__WORK ITEM__. Starting with the line containing "Business Leaders (235, 2005)" and going on through the line containing "Watch TV (356, 17)", return the lines of the data below exactly, and only those.

__DATA FOR THIS TASK__.

"""

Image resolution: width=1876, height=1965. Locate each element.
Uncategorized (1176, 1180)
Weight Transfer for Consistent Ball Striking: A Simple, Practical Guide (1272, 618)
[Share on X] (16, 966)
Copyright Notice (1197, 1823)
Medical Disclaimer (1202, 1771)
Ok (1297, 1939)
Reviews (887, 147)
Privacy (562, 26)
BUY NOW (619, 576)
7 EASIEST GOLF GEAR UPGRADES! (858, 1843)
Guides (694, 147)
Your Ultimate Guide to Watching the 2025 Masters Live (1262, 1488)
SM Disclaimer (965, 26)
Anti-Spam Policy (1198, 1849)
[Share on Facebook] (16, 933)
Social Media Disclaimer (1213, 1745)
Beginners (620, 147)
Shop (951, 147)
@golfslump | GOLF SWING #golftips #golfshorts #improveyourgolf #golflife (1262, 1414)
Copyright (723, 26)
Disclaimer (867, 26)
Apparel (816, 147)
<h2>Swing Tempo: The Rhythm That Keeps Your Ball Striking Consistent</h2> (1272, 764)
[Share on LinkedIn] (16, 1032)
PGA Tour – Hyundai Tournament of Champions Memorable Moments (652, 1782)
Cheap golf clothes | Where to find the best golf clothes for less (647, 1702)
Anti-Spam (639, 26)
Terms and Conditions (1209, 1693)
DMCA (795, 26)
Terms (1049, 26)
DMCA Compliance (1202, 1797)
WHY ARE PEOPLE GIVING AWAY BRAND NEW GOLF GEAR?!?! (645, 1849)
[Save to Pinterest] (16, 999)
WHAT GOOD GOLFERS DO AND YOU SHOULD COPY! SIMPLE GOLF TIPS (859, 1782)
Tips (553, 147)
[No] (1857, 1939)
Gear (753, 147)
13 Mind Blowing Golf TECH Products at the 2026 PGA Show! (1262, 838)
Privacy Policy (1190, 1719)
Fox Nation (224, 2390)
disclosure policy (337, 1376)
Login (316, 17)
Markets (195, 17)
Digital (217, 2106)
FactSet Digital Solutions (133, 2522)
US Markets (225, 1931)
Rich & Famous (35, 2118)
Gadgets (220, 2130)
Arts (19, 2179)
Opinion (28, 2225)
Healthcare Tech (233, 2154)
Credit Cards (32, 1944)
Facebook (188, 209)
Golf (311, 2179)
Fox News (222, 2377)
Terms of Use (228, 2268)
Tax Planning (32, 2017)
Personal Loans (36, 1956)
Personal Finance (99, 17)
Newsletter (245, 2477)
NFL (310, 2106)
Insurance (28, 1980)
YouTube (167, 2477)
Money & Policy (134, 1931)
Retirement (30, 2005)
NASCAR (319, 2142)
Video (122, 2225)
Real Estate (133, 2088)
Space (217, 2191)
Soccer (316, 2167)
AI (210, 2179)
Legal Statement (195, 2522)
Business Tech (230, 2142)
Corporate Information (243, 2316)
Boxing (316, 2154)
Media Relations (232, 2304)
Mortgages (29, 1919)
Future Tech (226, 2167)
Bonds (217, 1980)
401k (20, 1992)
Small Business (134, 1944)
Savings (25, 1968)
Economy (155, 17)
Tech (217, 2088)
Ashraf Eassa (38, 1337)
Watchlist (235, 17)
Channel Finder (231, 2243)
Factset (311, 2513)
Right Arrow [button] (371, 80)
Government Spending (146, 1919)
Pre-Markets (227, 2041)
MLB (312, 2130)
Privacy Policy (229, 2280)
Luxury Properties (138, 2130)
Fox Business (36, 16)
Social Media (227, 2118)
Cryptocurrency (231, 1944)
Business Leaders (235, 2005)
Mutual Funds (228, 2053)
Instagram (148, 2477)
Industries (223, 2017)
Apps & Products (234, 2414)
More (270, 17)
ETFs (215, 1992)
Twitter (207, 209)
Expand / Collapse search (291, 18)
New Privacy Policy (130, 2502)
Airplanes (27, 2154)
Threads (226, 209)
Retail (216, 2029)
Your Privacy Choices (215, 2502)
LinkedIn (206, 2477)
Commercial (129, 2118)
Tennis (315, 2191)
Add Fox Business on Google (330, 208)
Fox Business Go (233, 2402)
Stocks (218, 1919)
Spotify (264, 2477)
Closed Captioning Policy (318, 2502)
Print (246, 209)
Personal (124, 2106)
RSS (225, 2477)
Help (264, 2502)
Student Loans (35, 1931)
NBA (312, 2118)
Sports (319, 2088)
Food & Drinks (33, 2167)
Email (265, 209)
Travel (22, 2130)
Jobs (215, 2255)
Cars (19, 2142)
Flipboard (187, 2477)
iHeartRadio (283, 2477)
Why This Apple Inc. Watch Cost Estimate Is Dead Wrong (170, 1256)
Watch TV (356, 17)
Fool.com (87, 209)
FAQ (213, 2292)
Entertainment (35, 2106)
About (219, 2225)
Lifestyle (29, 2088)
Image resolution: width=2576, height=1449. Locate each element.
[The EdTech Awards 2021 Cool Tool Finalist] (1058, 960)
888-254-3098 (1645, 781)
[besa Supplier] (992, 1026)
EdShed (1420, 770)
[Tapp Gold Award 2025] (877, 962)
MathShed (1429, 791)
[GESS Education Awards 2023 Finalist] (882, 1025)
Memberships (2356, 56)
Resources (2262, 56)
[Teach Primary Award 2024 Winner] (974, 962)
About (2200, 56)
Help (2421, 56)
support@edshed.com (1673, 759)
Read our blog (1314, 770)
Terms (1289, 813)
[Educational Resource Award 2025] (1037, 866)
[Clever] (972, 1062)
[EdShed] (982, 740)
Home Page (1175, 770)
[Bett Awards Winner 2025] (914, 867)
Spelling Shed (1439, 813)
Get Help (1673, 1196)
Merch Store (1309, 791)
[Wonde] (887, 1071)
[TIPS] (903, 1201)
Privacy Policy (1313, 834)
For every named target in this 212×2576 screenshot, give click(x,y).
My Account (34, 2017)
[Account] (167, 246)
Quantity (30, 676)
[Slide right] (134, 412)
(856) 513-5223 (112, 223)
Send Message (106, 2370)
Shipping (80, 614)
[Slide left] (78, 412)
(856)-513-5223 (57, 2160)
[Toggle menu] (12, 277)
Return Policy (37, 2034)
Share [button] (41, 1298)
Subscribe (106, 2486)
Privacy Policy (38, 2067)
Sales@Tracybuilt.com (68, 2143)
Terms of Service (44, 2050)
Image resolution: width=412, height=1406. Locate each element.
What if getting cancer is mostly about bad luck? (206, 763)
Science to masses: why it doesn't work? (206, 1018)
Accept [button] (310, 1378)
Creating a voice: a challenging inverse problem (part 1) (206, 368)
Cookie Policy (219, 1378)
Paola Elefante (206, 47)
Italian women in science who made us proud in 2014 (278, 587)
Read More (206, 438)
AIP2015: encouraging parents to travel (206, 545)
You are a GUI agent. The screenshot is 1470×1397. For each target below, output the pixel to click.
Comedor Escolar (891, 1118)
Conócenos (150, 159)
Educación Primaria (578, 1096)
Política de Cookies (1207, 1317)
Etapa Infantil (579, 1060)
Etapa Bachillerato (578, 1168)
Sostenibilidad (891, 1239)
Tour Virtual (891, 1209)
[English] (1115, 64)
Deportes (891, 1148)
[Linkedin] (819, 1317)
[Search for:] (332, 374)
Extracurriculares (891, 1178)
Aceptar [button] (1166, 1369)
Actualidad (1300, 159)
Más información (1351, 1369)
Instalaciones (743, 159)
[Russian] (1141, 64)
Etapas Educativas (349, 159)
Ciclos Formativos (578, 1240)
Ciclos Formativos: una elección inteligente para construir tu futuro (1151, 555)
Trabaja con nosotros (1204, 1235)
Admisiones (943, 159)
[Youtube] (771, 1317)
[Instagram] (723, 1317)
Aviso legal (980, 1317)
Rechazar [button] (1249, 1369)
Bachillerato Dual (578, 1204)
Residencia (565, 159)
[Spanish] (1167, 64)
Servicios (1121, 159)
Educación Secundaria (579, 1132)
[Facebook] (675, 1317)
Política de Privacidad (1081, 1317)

"""

__OUTPUT BELOW__.
Business Leaders (235, 2005)
Mutual Funds (228, 2053)
Instagram (148, 2477)
Industries (223, 2017)
Apps & Products (234, 2414)
More (270, 17)
ETFs (215, 1992)
Twitter (207, 209)
Expand / Collapse search (291, 18)
New Privacy Policy (130, 2502)
Airplanes (27, 2154)
Threads (226, 209)
Retail (216, 2029)
Your Privacy Choices (215, 2502)
LinkedIn (206, 2477)
Commercial (129, 2118)
Tennis (315, 2191)
Add Fox Business on Google (330, 208)
Fox Business Go (233, 2402)
Stocks (218, 1919)
Spotify (264, 2477)
Closed Captioning Policy (318, 2502)
Print (246, 209)
Personal (124, 2106)
RSS (225, 2477)
Help (264, 2502)
Student Loans (35, 1931)
NBA (312, 2118)
Sports (319, 2088)
Food & Drinks (33, 2167)
Email (265, 209)
Travel (22, 2130)
Jobs (215, 2255)
Cars (19, 2142)
Flipboard (187, 2477)
iHeartRadio (283, 2477)
Why This Apple Inc. Watch Cost Estimate Is Dead Wrong (170, 1256)
Watch TV (356, 17)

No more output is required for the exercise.